*Exercise*
Among the entries below, find the lines with the word "field" and return them.

*Data supplied*
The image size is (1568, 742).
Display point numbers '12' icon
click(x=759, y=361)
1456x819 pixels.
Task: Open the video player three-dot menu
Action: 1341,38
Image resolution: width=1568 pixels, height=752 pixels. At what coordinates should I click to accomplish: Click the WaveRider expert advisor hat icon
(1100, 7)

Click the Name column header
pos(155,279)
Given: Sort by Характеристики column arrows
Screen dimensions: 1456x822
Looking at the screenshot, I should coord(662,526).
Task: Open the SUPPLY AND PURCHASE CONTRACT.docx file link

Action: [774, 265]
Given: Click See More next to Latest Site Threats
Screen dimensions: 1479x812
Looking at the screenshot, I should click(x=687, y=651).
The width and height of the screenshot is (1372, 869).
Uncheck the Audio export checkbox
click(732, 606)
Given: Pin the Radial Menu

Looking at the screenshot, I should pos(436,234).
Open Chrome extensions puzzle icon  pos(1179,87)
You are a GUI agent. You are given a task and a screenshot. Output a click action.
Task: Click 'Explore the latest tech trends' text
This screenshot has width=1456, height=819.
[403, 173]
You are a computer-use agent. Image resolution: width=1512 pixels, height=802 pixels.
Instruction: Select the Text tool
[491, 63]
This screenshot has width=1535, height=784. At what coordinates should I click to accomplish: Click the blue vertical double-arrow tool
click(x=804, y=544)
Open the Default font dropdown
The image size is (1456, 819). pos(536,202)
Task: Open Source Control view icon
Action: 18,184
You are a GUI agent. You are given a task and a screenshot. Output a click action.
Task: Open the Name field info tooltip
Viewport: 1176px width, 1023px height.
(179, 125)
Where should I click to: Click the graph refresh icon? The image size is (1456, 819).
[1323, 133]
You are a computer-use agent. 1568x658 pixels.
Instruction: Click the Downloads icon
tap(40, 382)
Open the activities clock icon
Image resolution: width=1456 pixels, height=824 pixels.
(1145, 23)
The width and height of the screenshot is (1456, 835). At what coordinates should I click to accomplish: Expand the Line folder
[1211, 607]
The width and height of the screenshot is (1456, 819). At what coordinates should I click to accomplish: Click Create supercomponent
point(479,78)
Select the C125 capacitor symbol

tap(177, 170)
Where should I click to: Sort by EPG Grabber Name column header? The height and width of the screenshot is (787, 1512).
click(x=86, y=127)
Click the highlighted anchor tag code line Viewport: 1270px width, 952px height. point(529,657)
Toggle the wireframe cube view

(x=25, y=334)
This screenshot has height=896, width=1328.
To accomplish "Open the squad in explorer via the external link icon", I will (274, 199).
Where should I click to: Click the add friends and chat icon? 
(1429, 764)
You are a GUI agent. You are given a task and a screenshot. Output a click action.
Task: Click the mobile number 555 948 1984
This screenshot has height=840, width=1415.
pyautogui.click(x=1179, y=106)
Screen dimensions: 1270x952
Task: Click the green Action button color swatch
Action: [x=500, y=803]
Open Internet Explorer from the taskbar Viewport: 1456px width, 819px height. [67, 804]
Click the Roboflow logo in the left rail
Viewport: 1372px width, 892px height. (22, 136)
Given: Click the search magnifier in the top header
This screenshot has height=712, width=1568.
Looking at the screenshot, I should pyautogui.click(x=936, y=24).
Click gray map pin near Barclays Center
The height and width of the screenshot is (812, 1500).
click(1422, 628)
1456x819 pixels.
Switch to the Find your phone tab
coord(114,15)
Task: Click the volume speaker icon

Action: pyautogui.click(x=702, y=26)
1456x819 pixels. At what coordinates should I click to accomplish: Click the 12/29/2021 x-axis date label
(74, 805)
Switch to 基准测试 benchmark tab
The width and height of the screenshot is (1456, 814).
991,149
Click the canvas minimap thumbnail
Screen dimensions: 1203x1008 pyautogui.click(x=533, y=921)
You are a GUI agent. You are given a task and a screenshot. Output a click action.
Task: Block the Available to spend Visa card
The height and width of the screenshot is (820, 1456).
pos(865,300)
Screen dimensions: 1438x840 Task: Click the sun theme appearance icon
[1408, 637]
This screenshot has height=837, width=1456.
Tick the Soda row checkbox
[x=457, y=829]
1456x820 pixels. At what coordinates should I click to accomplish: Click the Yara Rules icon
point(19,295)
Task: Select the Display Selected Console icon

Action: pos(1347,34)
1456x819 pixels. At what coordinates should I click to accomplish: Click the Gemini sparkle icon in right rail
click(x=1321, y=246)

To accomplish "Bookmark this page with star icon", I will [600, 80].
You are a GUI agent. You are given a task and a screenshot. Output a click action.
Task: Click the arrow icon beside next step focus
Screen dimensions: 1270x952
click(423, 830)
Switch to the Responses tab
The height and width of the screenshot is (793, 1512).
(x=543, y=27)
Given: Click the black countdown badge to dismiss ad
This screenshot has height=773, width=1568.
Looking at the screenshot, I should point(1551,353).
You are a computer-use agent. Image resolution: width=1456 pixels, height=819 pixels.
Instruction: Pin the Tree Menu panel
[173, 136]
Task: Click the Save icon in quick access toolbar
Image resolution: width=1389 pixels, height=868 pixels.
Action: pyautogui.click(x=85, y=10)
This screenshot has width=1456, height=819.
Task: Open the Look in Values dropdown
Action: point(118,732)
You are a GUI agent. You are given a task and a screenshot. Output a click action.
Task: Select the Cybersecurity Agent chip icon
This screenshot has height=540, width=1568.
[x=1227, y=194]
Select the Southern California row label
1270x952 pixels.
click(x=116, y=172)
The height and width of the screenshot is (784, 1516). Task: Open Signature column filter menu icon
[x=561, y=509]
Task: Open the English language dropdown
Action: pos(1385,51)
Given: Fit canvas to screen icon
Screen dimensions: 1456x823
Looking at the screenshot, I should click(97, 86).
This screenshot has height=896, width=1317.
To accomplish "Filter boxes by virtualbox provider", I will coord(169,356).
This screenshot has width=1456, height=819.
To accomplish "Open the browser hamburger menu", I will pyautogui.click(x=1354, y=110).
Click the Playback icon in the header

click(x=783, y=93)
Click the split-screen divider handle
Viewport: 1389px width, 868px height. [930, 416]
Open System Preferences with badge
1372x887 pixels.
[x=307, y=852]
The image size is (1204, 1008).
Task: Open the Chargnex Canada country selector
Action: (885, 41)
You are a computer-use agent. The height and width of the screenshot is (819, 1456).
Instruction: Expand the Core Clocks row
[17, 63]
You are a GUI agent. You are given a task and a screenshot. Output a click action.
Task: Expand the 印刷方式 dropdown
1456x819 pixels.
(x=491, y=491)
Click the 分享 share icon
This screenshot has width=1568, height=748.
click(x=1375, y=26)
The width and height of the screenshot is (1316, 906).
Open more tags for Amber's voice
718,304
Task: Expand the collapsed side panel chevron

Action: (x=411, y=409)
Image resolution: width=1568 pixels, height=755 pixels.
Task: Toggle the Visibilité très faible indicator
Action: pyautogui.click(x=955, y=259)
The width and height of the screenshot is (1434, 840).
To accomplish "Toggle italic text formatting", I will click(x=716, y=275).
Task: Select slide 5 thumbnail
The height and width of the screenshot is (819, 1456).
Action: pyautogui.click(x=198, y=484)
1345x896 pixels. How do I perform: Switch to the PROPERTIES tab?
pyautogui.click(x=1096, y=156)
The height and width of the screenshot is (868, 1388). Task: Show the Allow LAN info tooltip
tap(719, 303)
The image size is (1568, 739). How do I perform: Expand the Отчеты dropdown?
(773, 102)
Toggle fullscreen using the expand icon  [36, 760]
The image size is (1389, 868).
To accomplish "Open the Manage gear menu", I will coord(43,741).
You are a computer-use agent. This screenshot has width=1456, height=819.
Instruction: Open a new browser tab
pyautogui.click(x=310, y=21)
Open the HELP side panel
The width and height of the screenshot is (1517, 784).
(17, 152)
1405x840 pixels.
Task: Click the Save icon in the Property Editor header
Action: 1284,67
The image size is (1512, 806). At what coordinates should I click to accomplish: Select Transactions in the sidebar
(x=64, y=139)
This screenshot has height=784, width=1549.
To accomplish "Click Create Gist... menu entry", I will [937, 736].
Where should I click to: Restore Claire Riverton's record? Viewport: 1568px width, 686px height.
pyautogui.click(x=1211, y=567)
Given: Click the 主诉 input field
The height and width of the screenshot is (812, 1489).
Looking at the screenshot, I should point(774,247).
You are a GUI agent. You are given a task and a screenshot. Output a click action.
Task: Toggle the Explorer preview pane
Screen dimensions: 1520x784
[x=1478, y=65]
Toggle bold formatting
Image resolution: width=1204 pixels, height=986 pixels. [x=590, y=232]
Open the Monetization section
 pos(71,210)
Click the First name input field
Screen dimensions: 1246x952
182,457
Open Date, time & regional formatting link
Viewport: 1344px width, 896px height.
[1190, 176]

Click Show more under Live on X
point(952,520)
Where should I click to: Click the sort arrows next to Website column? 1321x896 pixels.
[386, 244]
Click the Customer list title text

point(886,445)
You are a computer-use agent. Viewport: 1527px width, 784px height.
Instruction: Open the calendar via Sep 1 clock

*Solution to this problem*
Task: Open the Name field info tooltip
Given: Click the 主诉 input field
Click the First name input field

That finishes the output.